Lenovo’s Tab Wear Collection: A Clothing Proof-of-Concept for Taking Tablets Outdoors

The Amsterdam designer Maium’s giant pink jacket, the one you can buy, retails for €499 (around $530). It’s a longer design that covers your arms and legs to keep you dry if you’re walking or biking in the rain. It also inflates! This helps increase its insulating powers, but also gives it some extra padding so you can use the whole thing as a blanket if you’re at the park. Better yet, you can convert the jacket into a hammock (yes, really) and take a nap inside of it. Naturally, there’s a zippered pouch in the front and back to store a tablet.

Finally, there’s the design from Kit Wan Studios from Hong Kong. This one’s a bit more out there thanks to the steampunk-esque pieces of metal poking out of the tactical vest. Loosen the vest and it doubles as a way to hold the tablet in place so you can use it hands-free. The rest of the outfit has a smart clip-on system to attach or detach several of its pieces in a modular fashion.

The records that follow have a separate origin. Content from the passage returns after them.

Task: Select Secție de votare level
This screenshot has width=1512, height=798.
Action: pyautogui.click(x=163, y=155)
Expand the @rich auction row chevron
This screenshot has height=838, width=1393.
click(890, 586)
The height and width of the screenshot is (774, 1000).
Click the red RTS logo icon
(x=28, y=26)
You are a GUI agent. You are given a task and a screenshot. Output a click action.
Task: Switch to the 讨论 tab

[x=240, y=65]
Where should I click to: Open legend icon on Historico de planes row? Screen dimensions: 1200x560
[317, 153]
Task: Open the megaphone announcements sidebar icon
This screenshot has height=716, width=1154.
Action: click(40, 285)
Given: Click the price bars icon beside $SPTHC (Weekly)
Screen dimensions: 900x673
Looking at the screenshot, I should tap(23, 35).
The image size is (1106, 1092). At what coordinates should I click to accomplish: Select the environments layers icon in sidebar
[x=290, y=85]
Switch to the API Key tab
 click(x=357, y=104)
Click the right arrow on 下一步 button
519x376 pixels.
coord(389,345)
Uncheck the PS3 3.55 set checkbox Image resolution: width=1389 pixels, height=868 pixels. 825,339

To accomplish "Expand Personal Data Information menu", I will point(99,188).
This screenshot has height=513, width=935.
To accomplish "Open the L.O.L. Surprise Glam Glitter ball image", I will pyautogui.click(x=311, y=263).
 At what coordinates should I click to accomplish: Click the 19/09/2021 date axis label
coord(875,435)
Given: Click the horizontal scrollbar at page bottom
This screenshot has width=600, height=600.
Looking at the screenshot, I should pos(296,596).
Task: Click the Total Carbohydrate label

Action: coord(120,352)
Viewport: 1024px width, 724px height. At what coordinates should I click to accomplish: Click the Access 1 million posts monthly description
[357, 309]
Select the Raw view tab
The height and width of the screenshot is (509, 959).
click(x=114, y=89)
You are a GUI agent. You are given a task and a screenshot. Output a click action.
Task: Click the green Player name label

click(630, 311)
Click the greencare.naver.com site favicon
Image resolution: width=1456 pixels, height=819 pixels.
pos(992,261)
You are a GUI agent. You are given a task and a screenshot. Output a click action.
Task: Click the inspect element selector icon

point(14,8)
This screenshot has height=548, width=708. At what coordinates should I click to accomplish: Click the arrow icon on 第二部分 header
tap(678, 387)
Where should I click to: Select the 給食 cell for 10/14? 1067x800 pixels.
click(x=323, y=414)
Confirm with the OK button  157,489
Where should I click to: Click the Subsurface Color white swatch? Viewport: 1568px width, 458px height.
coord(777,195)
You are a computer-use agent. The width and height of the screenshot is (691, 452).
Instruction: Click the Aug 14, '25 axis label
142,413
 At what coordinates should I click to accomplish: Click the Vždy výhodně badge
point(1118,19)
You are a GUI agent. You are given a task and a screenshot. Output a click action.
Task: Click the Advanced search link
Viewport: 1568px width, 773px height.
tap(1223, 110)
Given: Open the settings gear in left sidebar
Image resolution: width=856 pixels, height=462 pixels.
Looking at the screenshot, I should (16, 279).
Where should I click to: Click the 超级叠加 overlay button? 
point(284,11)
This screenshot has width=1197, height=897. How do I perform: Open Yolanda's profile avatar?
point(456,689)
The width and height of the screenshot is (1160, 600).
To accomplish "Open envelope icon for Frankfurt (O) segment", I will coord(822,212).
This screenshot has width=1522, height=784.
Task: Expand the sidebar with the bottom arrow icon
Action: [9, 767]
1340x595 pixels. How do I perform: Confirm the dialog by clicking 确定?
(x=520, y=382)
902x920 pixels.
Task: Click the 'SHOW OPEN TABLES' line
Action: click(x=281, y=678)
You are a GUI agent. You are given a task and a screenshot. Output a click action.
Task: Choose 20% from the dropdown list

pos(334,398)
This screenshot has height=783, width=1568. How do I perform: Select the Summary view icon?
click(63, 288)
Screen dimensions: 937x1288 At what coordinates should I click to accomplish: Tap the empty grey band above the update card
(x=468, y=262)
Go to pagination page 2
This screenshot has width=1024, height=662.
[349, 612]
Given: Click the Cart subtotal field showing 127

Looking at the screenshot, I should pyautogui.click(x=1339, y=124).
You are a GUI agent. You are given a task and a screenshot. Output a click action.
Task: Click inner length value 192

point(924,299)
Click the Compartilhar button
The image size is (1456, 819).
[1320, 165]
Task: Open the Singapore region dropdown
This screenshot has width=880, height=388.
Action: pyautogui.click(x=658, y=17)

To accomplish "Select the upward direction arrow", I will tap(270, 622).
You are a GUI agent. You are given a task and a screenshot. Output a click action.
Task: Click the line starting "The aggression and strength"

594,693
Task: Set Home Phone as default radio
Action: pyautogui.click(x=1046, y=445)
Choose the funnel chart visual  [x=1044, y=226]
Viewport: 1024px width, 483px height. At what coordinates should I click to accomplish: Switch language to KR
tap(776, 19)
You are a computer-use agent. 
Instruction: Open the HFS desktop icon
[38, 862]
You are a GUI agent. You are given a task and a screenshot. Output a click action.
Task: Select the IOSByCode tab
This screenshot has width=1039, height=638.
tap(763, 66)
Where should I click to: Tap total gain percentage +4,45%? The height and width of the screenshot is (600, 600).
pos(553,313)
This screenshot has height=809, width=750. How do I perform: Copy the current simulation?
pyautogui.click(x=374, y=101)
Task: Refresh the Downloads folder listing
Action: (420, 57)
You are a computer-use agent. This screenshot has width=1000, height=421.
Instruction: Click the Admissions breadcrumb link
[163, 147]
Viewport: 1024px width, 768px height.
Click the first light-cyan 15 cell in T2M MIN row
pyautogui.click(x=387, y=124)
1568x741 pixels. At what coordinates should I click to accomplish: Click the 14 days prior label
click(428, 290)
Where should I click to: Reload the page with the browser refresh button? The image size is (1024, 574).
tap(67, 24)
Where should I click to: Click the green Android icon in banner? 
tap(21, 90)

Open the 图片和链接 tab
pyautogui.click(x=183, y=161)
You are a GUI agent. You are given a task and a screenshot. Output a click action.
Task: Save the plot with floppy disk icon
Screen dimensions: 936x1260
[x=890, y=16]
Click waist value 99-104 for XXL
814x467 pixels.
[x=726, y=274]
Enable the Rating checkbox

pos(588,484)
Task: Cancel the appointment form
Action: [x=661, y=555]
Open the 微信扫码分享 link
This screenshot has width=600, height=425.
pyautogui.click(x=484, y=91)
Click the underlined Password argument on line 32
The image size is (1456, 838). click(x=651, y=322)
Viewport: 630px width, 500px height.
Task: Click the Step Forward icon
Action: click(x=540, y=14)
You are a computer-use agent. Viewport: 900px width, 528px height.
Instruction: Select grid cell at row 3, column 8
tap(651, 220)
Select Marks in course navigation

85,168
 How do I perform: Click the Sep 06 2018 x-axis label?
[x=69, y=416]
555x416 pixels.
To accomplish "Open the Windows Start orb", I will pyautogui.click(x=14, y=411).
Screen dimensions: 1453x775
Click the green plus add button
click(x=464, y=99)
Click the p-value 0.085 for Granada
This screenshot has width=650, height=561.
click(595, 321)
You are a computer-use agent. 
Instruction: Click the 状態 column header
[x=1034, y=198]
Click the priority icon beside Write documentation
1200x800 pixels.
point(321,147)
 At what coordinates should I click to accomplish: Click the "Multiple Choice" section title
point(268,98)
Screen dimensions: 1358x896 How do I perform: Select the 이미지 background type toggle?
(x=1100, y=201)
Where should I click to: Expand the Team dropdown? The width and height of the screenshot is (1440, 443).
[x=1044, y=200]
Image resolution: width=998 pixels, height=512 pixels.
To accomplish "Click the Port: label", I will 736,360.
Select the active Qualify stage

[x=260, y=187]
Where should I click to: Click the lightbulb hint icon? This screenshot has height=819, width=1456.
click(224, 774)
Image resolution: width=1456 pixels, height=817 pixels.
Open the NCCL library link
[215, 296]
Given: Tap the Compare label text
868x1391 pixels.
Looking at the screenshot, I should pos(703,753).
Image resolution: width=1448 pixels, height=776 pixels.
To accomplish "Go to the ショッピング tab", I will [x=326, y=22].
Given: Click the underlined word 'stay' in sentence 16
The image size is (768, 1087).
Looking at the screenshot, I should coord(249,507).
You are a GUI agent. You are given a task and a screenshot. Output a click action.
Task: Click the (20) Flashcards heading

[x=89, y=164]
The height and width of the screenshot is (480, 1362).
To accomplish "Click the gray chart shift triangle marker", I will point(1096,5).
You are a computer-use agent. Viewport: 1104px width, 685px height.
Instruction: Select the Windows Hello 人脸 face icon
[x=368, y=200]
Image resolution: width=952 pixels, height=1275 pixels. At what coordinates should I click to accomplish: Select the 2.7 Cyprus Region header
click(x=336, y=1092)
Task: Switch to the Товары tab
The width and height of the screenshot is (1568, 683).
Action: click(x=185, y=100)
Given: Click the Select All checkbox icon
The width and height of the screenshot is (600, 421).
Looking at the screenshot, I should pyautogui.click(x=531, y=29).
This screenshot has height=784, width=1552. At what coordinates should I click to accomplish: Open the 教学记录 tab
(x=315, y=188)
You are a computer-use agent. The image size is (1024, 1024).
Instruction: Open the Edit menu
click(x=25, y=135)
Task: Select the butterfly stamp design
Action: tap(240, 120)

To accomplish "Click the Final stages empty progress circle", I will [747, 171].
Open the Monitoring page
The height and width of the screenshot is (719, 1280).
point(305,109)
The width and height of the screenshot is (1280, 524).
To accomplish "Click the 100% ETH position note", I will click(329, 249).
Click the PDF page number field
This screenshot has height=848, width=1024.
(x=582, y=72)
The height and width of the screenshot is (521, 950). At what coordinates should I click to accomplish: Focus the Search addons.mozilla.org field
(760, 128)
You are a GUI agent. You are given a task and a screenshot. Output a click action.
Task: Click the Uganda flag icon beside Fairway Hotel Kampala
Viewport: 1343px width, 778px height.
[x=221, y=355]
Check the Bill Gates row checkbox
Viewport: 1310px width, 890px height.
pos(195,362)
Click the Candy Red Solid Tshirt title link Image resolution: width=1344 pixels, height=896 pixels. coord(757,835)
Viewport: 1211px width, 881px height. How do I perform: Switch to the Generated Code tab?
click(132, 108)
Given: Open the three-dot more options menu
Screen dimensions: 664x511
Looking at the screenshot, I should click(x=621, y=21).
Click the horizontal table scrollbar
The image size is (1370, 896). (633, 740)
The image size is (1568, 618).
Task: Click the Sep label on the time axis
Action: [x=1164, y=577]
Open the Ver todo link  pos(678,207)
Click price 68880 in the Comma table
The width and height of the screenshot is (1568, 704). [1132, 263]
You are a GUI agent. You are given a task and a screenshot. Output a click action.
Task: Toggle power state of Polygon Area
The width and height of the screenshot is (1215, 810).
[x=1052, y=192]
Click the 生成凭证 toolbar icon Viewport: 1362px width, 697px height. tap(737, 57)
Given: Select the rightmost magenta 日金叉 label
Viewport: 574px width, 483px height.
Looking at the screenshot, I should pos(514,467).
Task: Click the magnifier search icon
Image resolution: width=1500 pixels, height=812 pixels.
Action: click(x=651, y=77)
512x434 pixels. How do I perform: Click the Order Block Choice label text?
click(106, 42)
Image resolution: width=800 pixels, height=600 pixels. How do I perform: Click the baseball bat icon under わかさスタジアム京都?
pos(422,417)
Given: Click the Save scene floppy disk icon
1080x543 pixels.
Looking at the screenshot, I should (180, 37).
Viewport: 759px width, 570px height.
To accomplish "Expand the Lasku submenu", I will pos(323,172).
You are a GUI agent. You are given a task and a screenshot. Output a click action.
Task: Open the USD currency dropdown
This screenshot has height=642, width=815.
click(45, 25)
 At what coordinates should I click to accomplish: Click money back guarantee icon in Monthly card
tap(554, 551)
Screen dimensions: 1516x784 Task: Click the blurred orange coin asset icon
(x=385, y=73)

Lenovo’s Tab Wear Collection is hardly the first time the worlds of fashion and technology have blended. Google famously partnered with Levi’s to make denim jackets that could understand touch gestures to trigger certain activities on your smartphone, like advancing tracks in a playlist or finding the ETA of your Uber ride.

It’s not quite clothing, but Lenovo-owned Motorola also recently showed off a bendable smartphone display you can slap on your wrist like a bracelet. Up-and-coming Humane is also leaning heavily into fashion with its AI Pin, which debuted at Paris Fashion Week. I’ve always liked it when tech companies think beyond the routine of iterative upgrades and stir up some fresh product ideas instead. Lenovo’s concept is fun, though perhaps we should see the outdoors as a place to take a break from our screens rather than as a place where we can use them even more.

While I like Lenovo’s jackets, I’d rather see the company support the software on its tablets for a longer period by offering more Android upgrades and security fixes. Maybe then I’d spend $500 on a jacket to carry one everywhere.